I just looked at rulecat with the ET/Open ruleset and it did use about 500MB. Not ideal, but it does load, parse and sort all the rules in memory. But this might not be the only thing using memory. rulecat can be configured to test the output with suricata -T. This causes suricata to load the rules in memory to check for sanity which can use even more memory. This is somewhat of a known issue, but not much can be done about it if you want to validate the rules before restarted Suricata.

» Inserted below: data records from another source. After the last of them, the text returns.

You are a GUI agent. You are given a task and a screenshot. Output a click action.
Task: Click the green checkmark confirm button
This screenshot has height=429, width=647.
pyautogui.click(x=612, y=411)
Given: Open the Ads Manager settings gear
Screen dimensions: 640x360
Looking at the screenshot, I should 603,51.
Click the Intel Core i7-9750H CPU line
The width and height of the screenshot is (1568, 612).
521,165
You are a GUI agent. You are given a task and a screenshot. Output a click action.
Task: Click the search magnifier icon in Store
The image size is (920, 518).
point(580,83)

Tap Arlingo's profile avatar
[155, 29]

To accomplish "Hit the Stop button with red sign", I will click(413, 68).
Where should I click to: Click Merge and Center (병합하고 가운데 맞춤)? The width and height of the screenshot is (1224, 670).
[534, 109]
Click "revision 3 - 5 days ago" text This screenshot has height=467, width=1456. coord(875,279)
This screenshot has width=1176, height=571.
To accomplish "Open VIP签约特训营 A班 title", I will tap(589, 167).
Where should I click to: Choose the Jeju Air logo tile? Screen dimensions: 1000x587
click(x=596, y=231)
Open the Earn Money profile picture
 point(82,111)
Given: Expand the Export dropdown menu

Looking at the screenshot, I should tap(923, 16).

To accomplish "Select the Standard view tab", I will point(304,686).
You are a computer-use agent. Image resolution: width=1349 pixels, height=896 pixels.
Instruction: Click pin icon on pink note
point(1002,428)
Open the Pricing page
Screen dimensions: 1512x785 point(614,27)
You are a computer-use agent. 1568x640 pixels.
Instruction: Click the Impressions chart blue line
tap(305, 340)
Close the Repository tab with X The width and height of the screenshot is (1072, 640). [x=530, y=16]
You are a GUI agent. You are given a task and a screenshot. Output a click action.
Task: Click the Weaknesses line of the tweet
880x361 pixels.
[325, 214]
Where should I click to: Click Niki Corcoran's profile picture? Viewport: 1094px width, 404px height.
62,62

ganduulgag commented 2 years ago

where can I configure to test output with suricata -T? Currently, I am using rulecat with ETPro rules and when I run the rulecat, memory usage increases about 3GB which is quite a lot memory for the system. is there a way I can reduce memory usage? besides, it takes roughly 3 min to finish the rulecat. Here is my console output after running rulecat:

2022-09-07 04:05:02,669 - -- Loading ./rulecat.conf. 2022-09-07 04:05:02,682 - -- Forcing Suricata version to 6.0. 2022-09-07 04:05:02,695 - -- Fetching https://urlhaus.abuse.ch/downloads/urlhaus_suricata.tar.gz. 100% - 741376/741376 2022-09-07 04:05:02,934 - -- Done. 2022-09-07 04:05:03,126 - -- Fetching https://rules.emergingthreatspro.com/0148694801847852/suricata-6.0.0/etpro.rules.tar.gz. 100% - 8922965/8922965 2022-09-07 04:05:04,836 - -- Done. 2022-09-07 04:05:05,259 - -- Fetching https://sslbl.abuse.ch/blacklist/sslipblacklist.rules. 100% - 14294/14294 2022-09-07 04:05:05,401 - -- Done. 2022-09-07 04:05:05,403 - -- Fetching https://threatfox.abuse.ch/downloads/threatfox_suricata.tar.gz. 100% - 1073155/1073155 2022-09-07 04:05:05,908 - -- Done. 2022-09-07 04:05:06,098 - -- Ignoring file rules/deleted.rules 2022-09-07 04:05:57,472 - -- Loaded 155162 rules. 2022-09-07 04:08:32,612 - -- Disabled 1233 rules. 2022-09-07 04:08:32,612 - -- Enabled 0 rules. 2022-09-07 04:08:32,612 - -- Modified 19831 rules. 2022-09-07 04:08:32,612 - -- Dropped 0 rules. 2022-09-07 04:08:35,223 - -- Enabled 184 rules for flowbit dependencies. 2022-09-07 04:09:10,379 - -- Writing rules to /home/kali/all.rules: total: 155162; enabled: 137950; added: 13435; removed 11563; modified: 1359 2022-09-07 04:09:13,878 - -- Done

jasonish commented 2 years ago

There is a command line option, --test-command that you can then provide a command to run the test. Something like --test-command "suricata -T" might work if using all the defaults.

If you are only using this tool for Suricata, you should really look at suricata-update which is bundled with Suricata these days. Its had some work to reduce memory usage over time, and runs suricata -T by default.